### Directions
Give an exact copy of every entry.

### Input for this task
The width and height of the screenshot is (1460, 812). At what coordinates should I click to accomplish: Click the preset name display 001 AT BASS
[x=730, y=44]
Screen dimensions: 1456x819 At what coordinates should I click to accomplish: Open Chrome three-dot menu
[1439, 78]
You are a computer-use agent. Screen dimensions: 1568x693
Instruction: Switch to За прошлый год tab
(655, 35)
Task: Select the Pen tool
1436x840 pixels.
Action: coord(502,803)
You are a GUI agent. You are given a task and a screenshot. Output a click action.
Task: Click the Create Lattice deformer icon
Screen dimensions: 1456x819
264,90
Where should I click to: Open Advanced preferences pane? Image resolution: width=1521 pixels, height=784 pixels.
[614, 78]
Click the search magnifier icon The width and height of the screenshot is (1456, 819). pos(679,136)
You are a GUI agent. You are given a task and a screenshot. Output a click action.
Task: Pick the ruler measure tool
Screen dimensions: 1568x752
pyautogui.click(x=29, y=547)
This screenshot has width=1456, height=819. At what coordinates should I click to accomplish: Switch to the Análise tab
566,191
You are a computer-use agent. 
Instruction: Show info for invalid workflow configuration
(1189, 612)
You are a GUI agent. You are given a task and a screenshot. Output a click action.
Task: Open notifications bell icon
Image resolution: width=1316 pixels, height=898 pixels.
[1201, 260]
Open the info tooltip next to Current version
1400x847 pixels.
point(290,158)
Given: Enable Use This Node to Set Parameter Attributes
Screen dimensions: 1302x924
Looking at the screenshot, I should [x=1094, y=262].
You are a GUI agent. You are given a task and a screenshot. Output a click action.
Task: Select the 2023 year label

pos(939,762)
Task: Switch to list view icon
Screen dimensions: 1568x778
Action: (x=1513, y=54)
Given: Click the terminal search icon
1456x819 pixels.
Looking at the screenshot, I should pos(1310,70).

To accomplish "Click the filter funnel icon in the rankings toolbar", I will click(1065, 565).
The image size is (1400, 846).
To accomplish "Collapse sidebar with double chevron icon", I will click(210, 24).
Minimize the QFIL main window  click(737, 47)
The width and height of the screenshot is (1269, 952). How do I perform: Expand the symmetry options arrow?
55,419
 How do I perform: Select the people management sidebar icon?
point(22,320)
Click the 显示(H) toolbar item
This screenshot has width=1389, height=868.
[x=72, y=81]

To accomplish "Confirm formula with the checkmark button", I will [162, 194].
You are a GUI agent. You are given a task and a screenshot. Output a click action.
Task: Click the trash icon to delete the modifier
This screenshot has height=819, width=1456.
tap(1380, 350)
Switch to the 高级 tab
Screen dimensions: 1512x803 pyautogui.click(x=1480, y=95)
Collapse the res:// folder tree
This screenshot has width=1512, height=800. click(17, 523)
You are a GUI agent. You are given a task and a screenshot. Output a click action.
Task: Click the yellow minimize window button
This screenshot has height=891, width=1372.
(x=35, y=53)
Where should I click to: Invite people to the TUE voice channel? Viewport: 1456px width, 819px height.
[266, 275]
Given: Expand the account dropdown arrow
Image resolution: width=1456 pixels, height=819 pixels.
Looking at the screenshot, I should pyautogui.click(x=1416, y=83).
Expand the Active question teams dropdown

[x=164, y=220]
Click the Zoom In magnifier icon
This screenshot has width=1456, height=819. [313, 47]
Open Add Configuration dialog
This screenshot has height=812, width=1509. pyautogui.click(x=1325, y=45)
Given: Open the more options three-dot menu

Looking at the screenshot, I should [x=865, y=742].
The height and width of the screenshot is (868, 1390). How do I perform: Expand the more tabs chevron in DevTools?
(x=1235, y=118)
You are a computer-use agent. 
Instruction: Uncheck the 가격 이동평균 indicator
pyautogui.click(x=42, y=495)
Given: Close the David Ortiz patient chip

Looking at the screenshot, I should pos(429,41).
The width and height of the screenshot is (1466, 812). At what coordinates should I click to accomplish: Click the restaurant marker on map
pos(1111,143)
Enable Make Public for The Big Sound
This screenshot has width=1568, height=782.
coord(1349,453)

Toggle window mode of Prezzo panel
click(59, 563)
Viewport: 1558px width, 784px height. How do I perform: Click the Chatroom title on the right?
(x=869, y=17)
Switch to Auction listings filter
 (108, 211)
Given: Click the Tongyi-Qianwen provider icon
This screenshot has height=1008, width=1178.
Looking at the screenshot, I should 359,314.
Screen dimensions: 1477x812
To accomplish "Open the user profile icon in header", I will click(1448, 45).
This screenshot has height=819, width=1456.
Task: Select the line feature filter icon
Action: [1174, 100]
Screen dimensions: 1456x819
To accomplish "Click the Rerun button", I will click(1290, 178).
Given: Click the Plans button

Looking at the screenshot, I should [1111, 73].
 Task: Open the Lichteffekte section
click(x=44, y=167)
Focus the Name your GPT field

### Output for this task
The width and height of the screenshot is (1460, 812). At what coordinates should I click to accomplish: Click the preset name display 001 AT BASS
[x=730, y=44]
Screen dimensions: 1456x819 At what coordinates should I click to accomplish: Open Chrome three-dot menu
[1439, 78]
You are a computer-use agent. Screen dimensions: 1568x693
Instruction: Switch to За прошлый год tab
(655, 35)
Task: Select the Pen tool
1436x840 pixels.
Action: coord(502,803)
You are a GUI agent. You are given a task and a screenshot. Output a click action.
Task: Click the Create Lattice deformer icon
Screen dimensions: 1456x819
264,90
Where should I click to: Open Advanced preferences pane? Image resolution: width=1521 pixels, height=784 pixels.
[614, 78]
Click the search magnifier icon The width and height of the screenshot is (1456, 819). pos(679,136)
You are a GUI agent. You are given a task and a screenshot. Output a click action.
Task: Pick the ruler measure tool
Screen dimensions: 1568x752
pyautogui.click(x=29, y=547)
This screenshot has width=1456, height=819. At what coordinates should I click to accomplish: Switch to the Análise tab
566,191
You are a computer-use agent. 
Instruction: Show info for invalid workflow configuration
(1189, 612)
You are a GUI agent. You are given a task and a screenshot. Output a click action.
Task: Open notifications bell icon
Image resolution: width=1316 pixels, height=898 pixels.
[1201, 260]
Open the info tooltip next to Current version
1400x847 pixels.
point(290,158)
Given: Enable Use This Node to Set Parameter Attributes
Screen dimensions: 1302x924
Looking at the screenshot, I should [x=1094, y=262].
You are a GUI agent. You are given a task and a screenshot. Output a click action.
Task: Select the 2023 year label

pos(939,762)
Task: Switch to list view icon
Screen dimensions: 1568x778
Action: (x=1513, y=54)
Given: Click the terminal search icon
1456x819 pixels.
Looking at the screenshot, I should pos(1310,70).

To accomplish "Click the filter funnel icon in the rankings toolbar", I will click(1065, 565).
The image size is (1400, 846).
To accomplish "Collapse sidebar with double chevron icon", I will click(210, 24).
Minimize the QFIL main window  click(737, 47)
The width and height of the screenshot is (1269, 952). How do I perform: Expand the symmetry options arrow?
55,419
 How do I perform: Select the people management sidebar icon?
point(22,320)
Click the 显示(H) toolbar item
This screenshot has width=1389, height=868.
[x=72, y=81]

To accomplish "Confirm formula with the checkmark button", I will [162, 194].
You are a GUI agent. You are given a task and a screenshot. Output a click action.
Task: Click the trash icon to delete the modifier
This screenshot has height=819, width=1456.
tap(1380, 350)
Switch to the 高级 tab
Screen dimensions: 1512x803 pyautogui.click(x=1480, y=95)
Collapse the res:// folder tree
This screenshot has width=1512, height=800. click(17, 523)
You are a GUI agent. You are given a task and a screenshot. Output a click action.
Task: Click the yellow minimize window button
This screenshot has height=891, width=1372.
(x=35, y=53)
Where should I click to: Invite people to the TUE voice channel? Viewport: 1456px width, 819px height.
[266, 275]
Given: Expand the account dropdown arrow
Image resolution: width=1456 pixels, height=819 pixels.
Looking at the screenshot, I should pyautogui.click(x=1416, y=83).
Expand the Active question teams dropdown

[x=164, y=220]
Click the Zoom In magnifier icon
This screenshot has width=1456, height=819. [313, 47]
Open Add Configuration dialog
This screenshot has height=812, width=1509. pyautogui.click(x=1325, y=45)
Given: Open the more options three-dot menu

Looking at the screenshot, I should [x=865, y=742].
The height and width of the screenshot is (868, 1390). How do I perform: Expand the more tabs chevron in DevTools?
(x=1235, y=118)
You are a computer-use agent. 
Instruction: Uncheck the 가격 이동평균 indicator
pyautogui.click(x=42, y=495)
Given: Close the David Ortiz patient chip

Looking at the screenshot, I should pos(429,41).
The width and height of the screenshot is (1466, 812). At what coordinates should I click to accomplish: Click the restaurant marker on map
pos(1111,143)
Enable Make Public for The Big Sound
This screenshot has width=1568, height=782.
coord(1349,453)

Toggle window mode of Prezzo panel
click(59, 563)
Viewport: 1558px width, 784px height. How do I perform: Click the Chatroom title on the right?
(x=869, y=17)
Switch to Auction listings filter
 (108, 211)
Given: Click the Tongyi-Qianwen provider icon
This screenshot has height=1008, width=1178.
Looking at the screenshot, I should 359,314.
Screen dimensions: 1477x812
To accomplish "Open the user profile icon in header", I will click(1448, 45).
This screenshot has height=819, width=1456.
Task: Select the line feature filter icon
Action: [1174, 100]
Screen dimensions: 1456x819
To accomplish "Click the Rerun button", I will click(1290, 178).
Given: Click the Plans button

Looking at the screenshot, I should [1111, 73].
 Task: Open the Lichteffekte section
click(x=44, y=167)
Focus the Name your GPT field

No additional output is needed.